Task directions: Extract every line below that contains the word "agent".

Input data:
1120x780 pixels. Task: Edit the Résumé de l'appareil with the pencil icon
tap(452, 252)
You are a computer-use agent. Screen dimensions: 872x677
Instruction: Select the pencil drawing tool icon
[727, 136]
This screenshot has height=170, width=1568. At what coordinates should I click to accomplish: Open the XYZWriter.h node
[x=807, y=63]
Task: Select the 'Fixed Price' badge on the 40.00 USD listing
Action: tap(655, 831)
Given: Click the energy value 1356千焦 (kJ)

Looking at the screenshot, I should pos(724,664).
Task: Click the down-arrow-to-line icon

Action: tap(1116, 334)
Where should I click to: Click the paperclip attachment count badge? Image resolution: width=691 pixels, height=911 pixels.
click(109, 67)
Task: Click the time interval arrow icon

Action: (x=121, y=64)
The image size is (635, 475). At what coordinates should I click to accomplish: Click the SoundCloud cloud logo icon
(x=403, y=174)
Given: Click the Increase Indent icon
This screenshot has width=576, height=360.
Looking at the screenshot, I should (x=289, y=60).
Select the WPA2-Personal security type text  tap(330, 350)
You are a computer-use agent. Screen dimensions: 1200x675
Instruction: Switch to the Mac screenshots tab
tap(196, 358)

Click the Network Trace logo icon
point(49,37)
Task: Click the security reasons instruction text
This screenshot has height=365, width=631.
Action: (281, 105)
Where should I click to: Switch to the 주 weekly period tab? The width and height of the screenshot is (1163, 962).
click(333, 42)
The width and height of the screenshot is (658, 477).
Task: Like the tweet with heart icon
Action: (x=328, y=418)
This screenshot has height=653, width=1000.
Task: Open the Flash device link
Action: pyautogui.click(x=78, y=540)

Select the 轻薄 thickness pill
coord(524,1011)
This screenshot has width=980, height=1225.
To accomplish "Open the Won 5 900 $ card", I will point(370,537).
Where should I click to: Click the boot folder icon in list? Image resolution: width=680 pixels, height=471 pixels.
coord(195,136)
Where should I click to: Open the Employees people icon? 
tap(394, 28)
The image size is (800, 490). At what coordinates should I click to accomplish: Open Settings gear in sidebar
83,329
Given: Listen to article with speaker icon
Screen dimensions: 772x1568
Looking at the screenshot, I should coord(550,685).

Written response:
You are a computer-use agent. Screen dimensions: 872x677
You are a computer-use agent. Screen dimensions: 1200x675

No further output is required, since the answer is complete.